Area 44 and parts of area 45 in the right hemisphere are responsible for something called prosody, i.e. for the rhythm of speech, its melody, its emotional charge and dialect, and for singing.

An injury to Broca's field gives rise to so-called motor speech paralysis or Brocas-/motor-/expressive- aphasia.

Motor aphasia means that the affected person speaks slowly and laboriously searches for the words. The nouns and verbs used are pronounced in their simplest conceivable basic forms without inflections. Adjectives, adverbs, conjuctions, and prepositions are rarely used. A person suffering from motor aphasia can still understand both spoken and written language, but has great difficulty repeating spoken words. In severe cases, there is a pure inability to formulate intelligible speech sounds. Speech can then consist of forced, often short and monotonously repeated incomprehensible compositions of consonant and vowel sounds, sometimes with a mixture of profanity and power expressions.
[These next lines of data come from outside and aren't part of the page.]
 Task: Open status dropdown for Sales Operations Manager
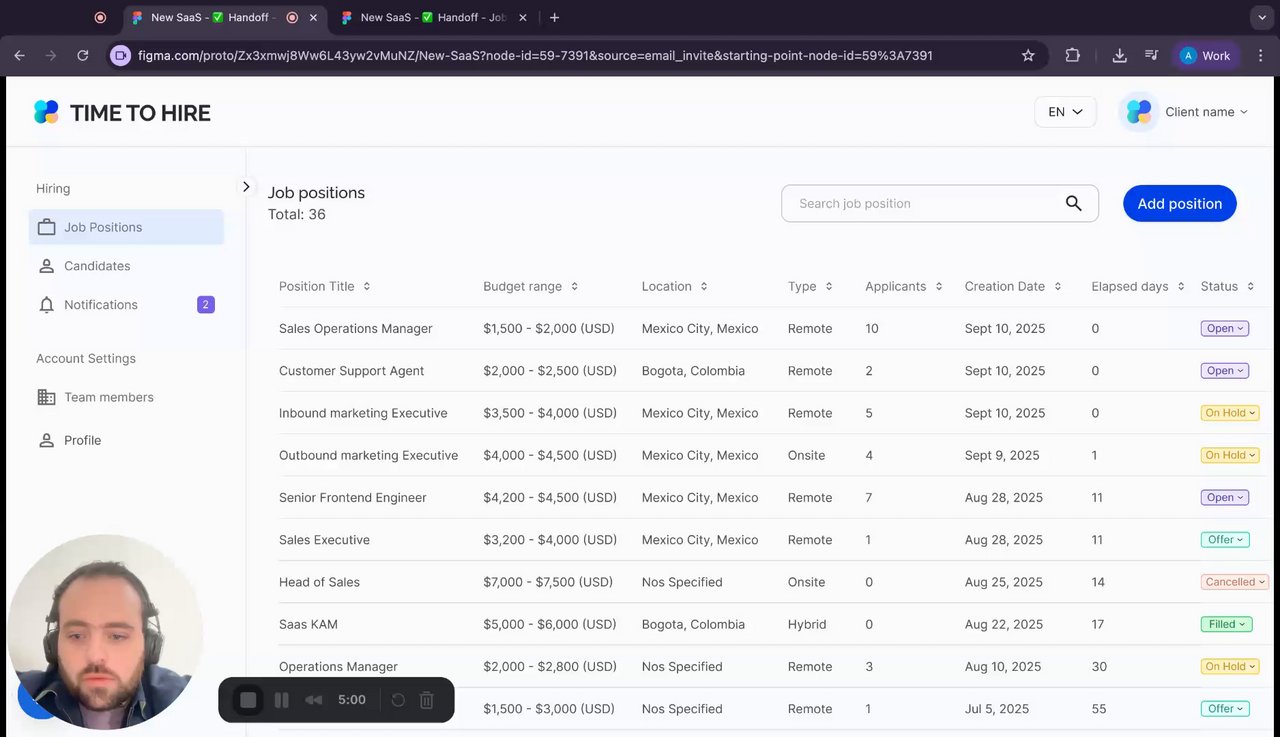coord(1224,329)
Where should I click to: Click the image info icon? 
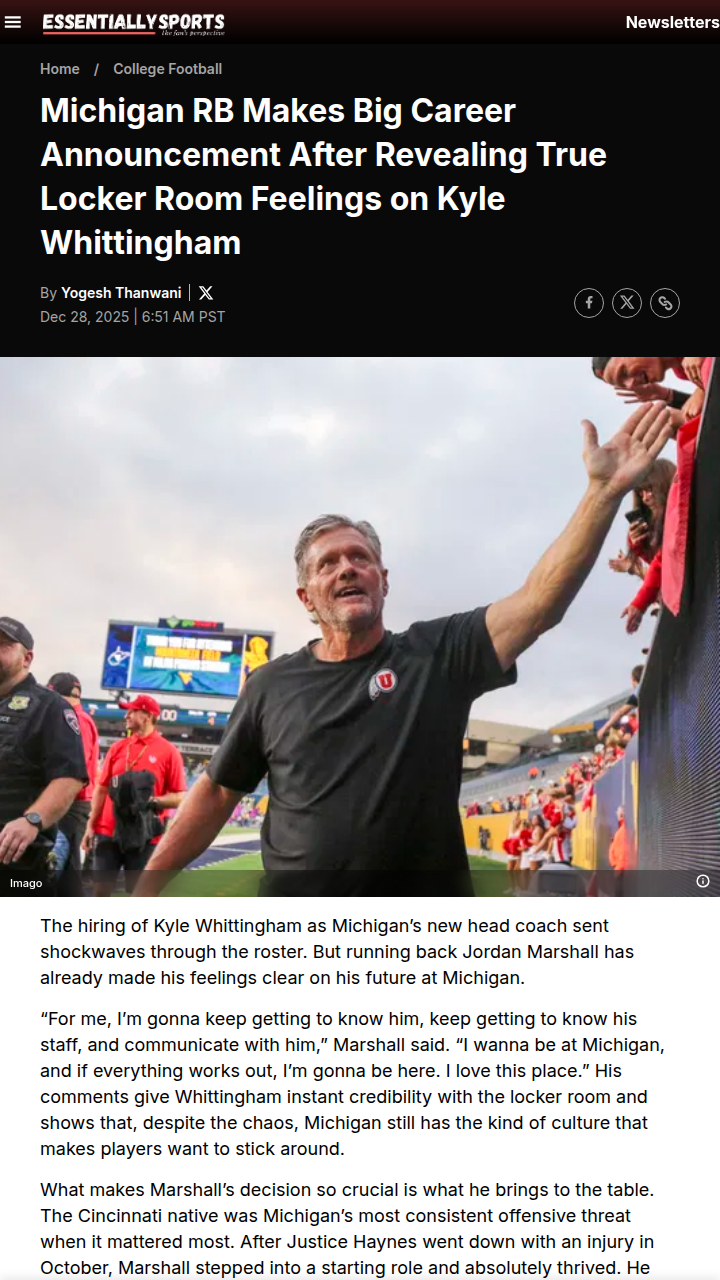pyautogui.click(x=703, y=881)
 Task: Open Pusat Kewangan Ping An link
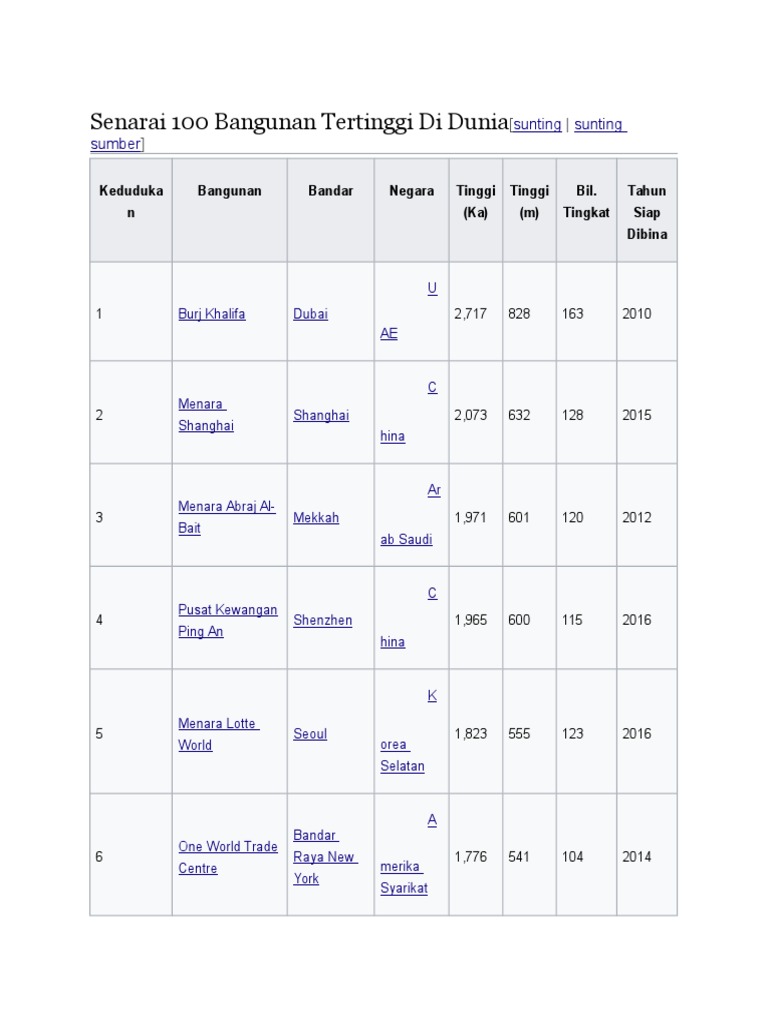(227, 610)
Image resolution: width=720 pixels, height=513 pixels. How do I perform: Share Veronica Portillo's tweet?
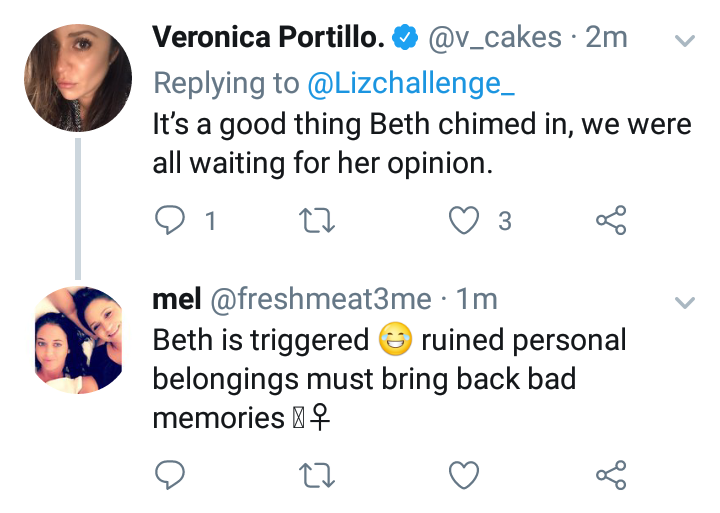[611, 220]
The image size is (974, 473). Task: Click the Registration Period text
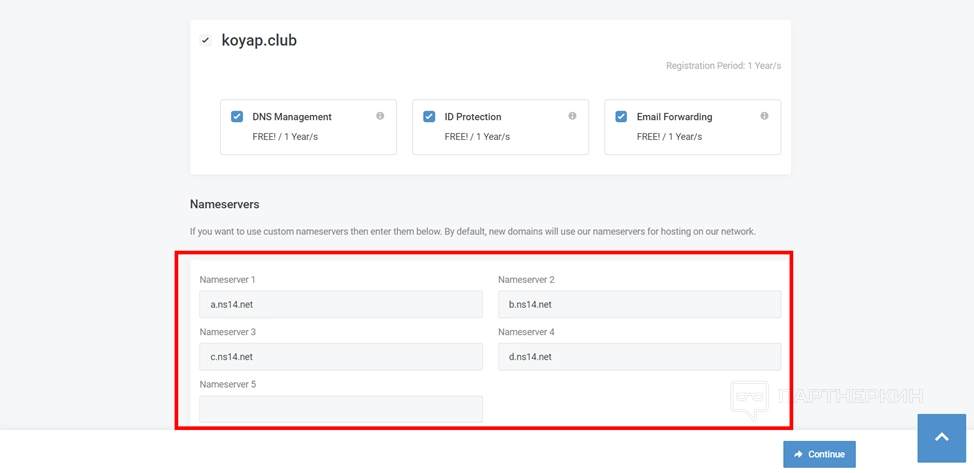[723, 66]
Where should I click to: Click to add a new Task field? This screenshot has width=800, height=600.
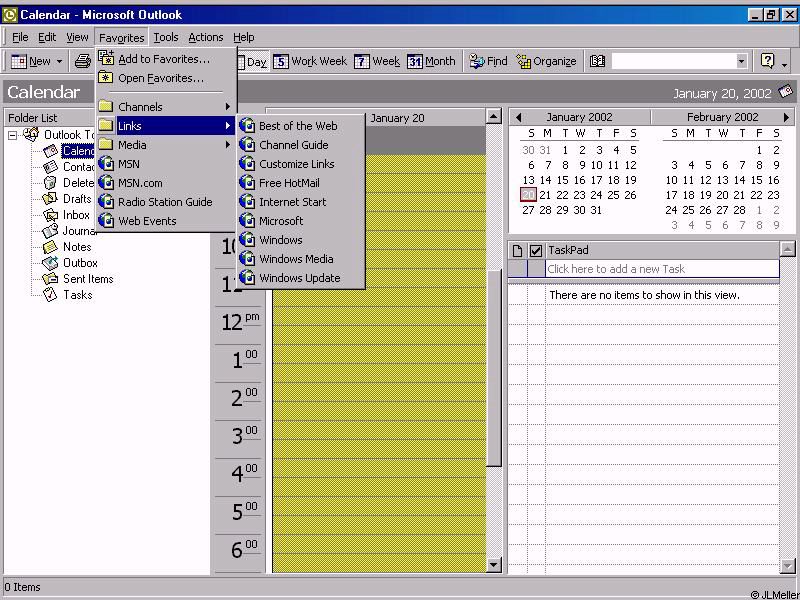(x=661, y=269)
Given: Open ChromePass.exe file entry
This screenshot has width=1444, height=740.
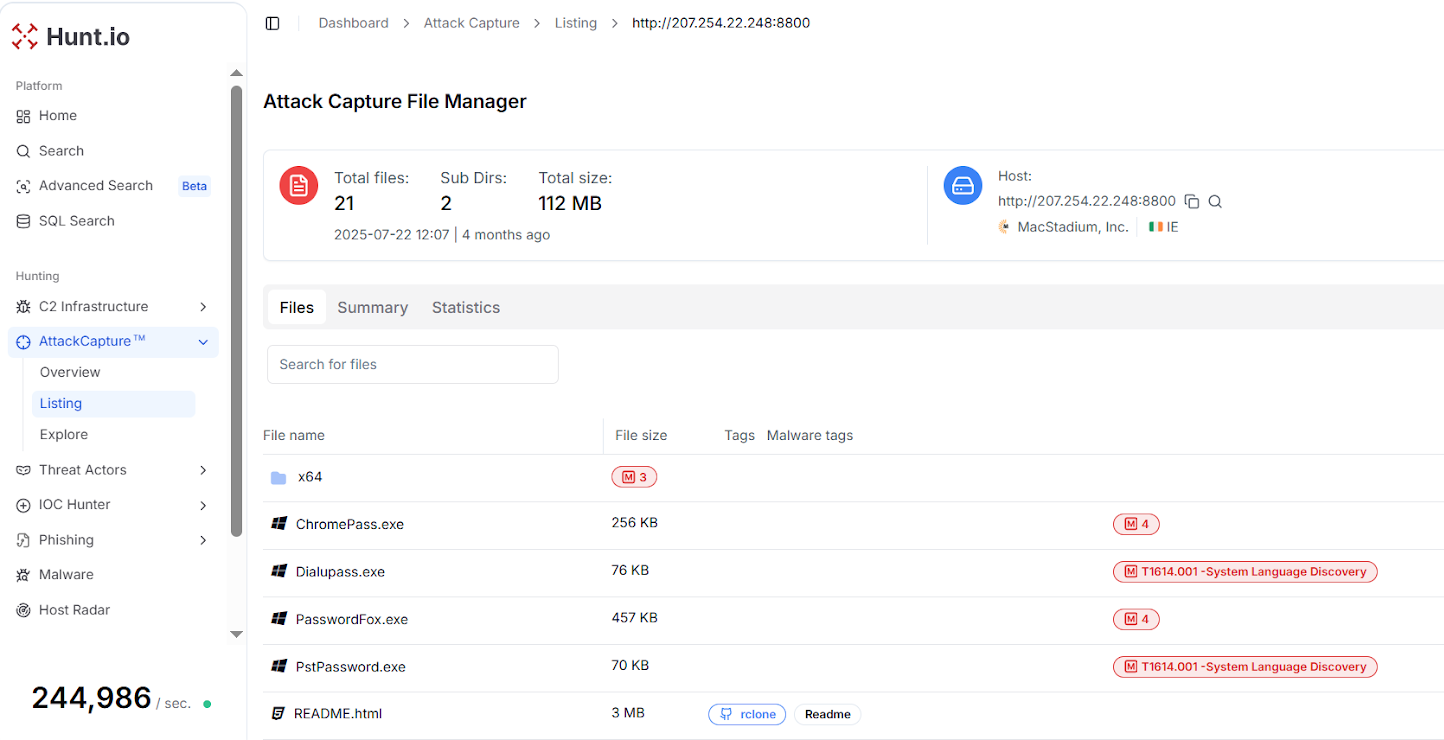Looking at the screenshot, I should pyautogui.click(x=349, y=525).
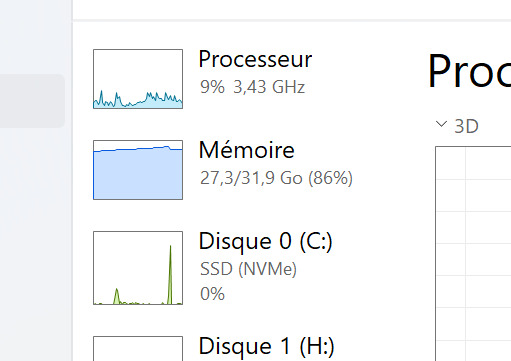
Task: Select the highlighted sidebar navigation item
Action: [32, 101]
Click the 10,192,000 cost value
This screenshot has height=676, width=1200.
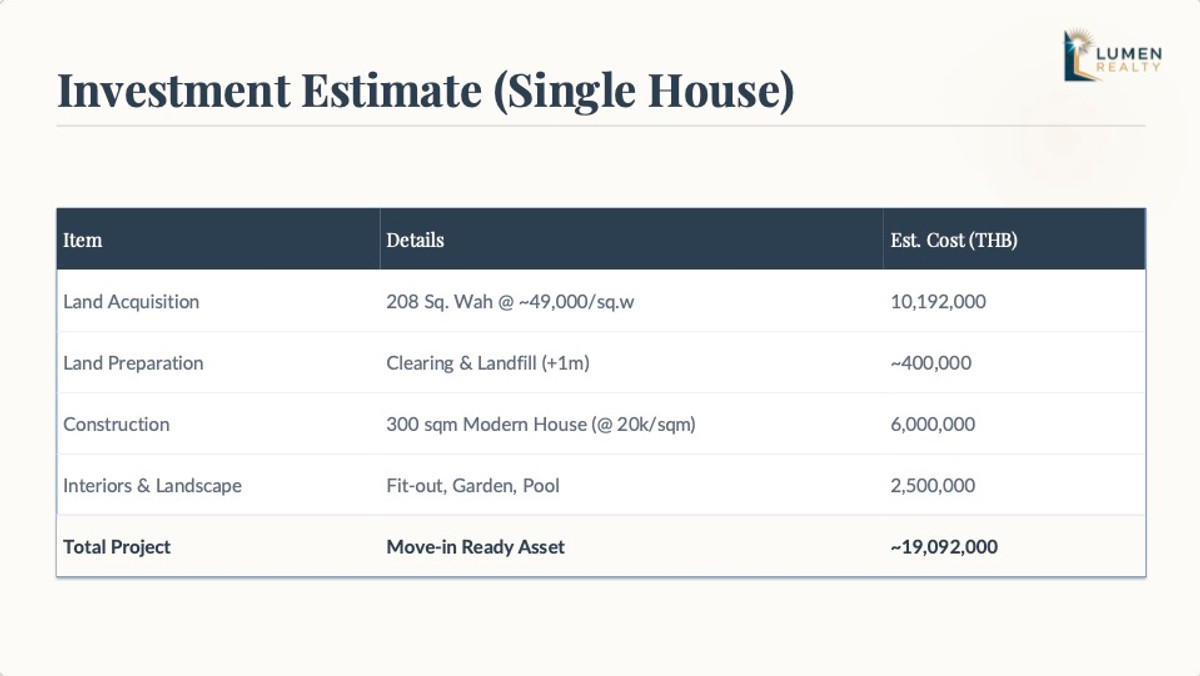click(x=937, y=302)
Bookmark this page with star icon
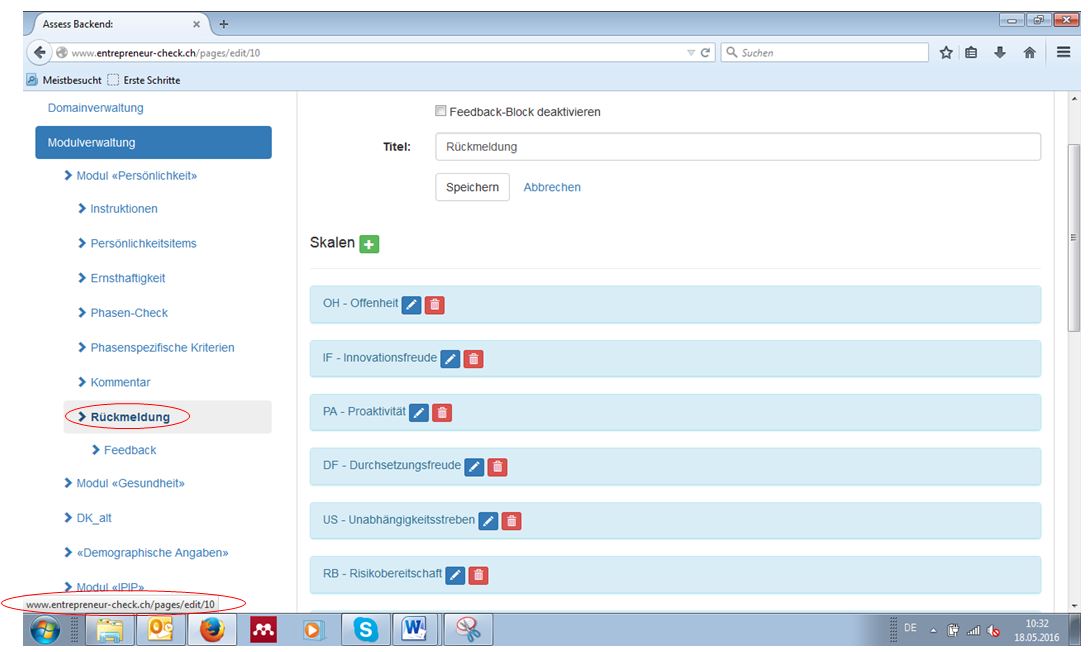This screenshot has height=652, width=1088. [946, 53]
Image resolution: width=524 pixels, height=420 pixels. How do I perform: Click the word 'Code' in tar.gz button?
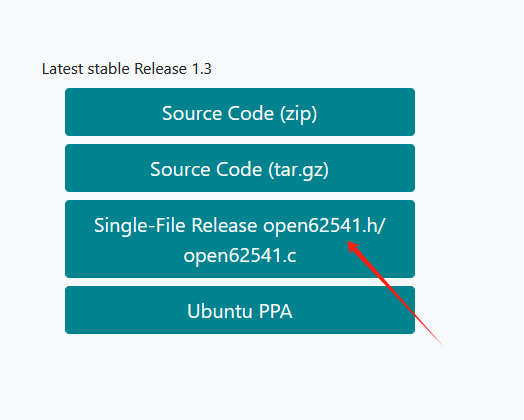point(239,169)
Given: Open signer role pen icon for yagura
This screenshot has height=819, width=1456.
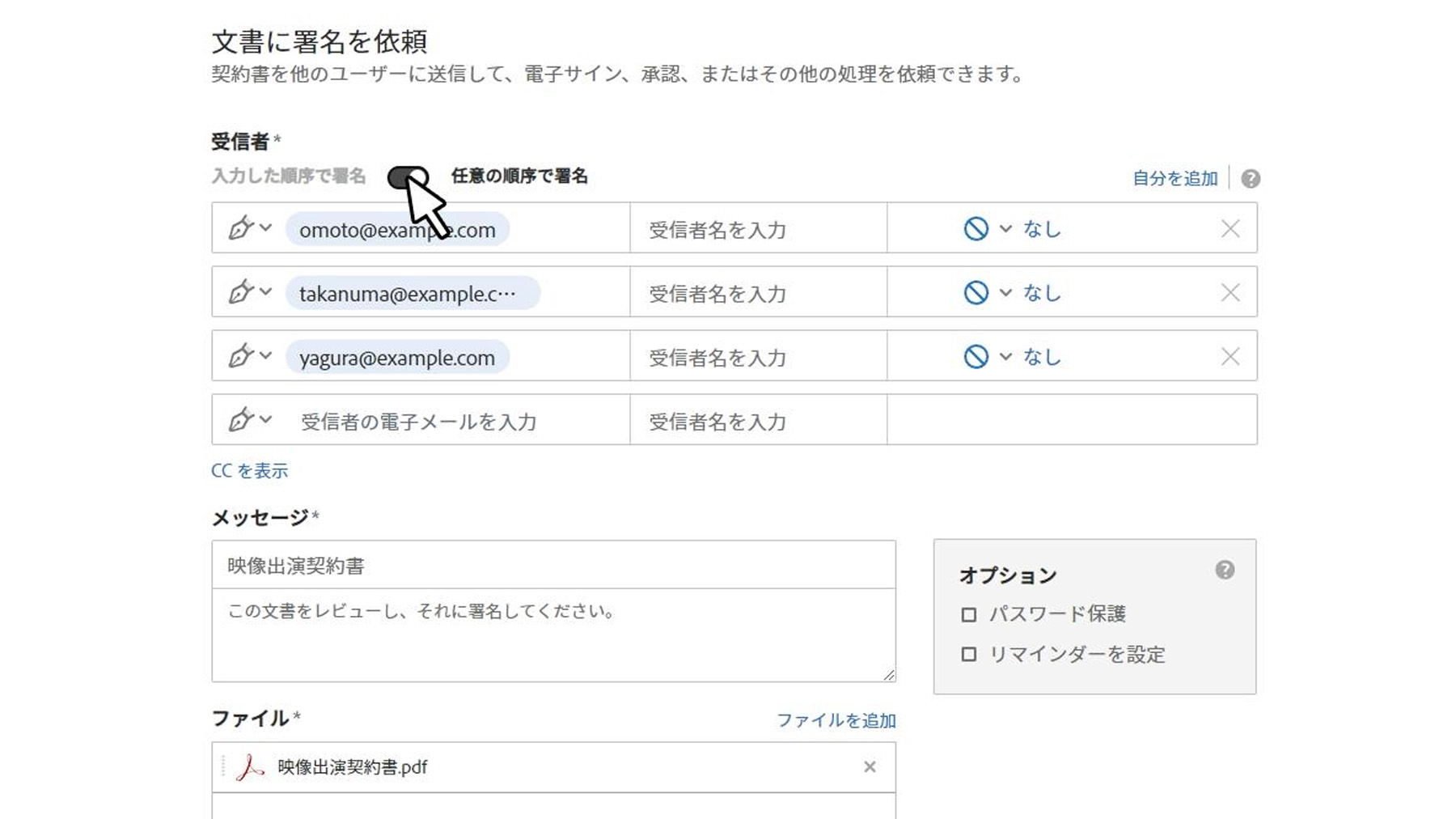Looking at the screenshot, I should [248, 356].
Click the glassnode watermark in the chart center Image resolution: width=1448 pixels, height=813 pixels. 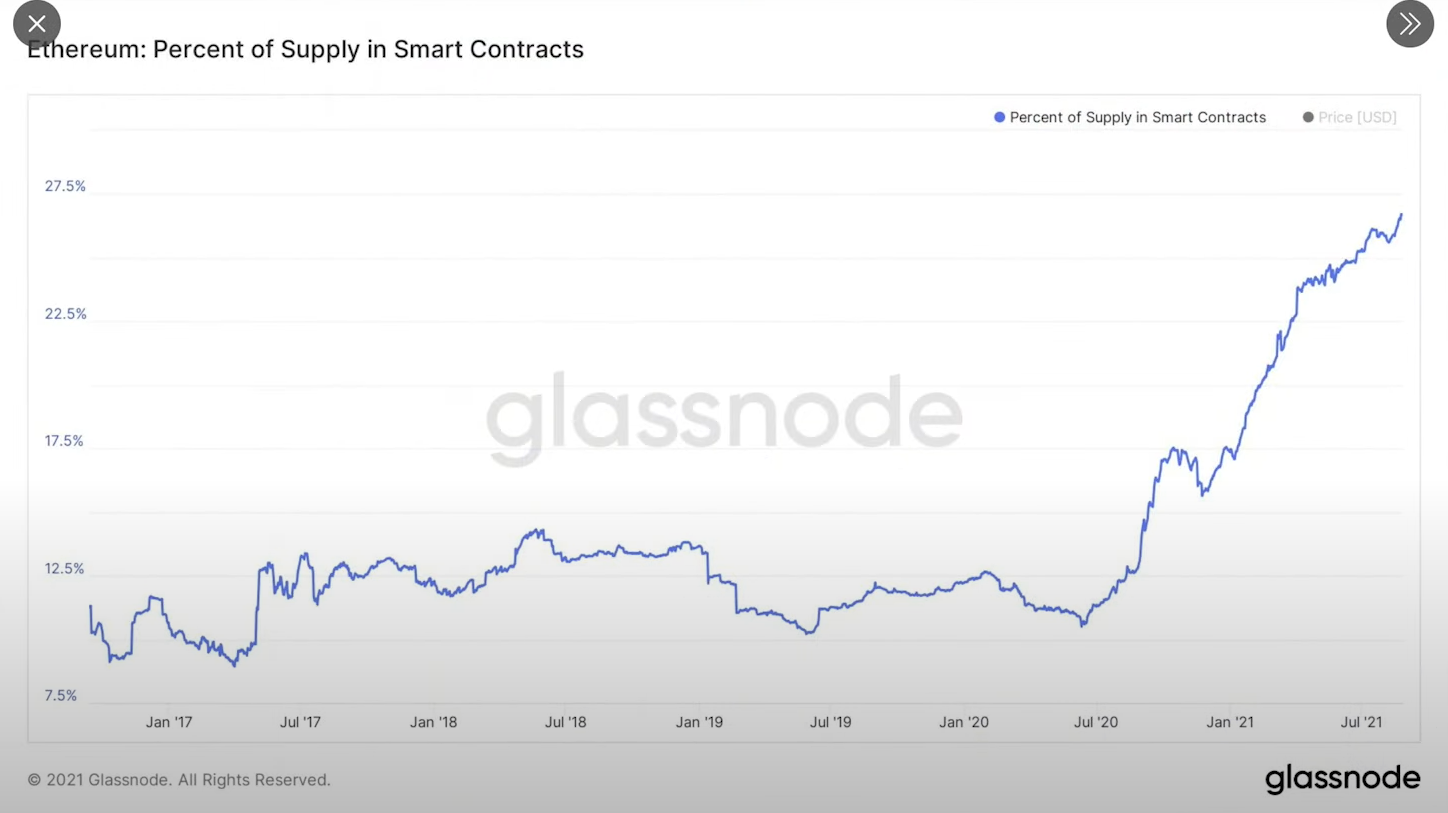724,417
It was precisely this more severe form of motor aphasia that the French neurologist Paul Broca studied in Paris in the mid-1800s. Broca was able, in 1861, to demonstrate the connection between motor aphasia and an injury at the back of the lower forehead in a stroke patient. After a reasonable recovery and until his death a few years later, he worked as an janitor at Broca's clinic. As permanent but after the impact there remained a total inability to intelligible speech. But he understood address and functioned in his chore. The only thing he uttered was something that sounded like.. Tan.. And every now and then something that sounded like slurred profanity. He was therefore called Monsieur Tan by Broca and has under that name taken his place in the history of medicine; This was the first time that the connection between a specific manifestation of the brain's work and a specific cortex area could be clearly demonstrated.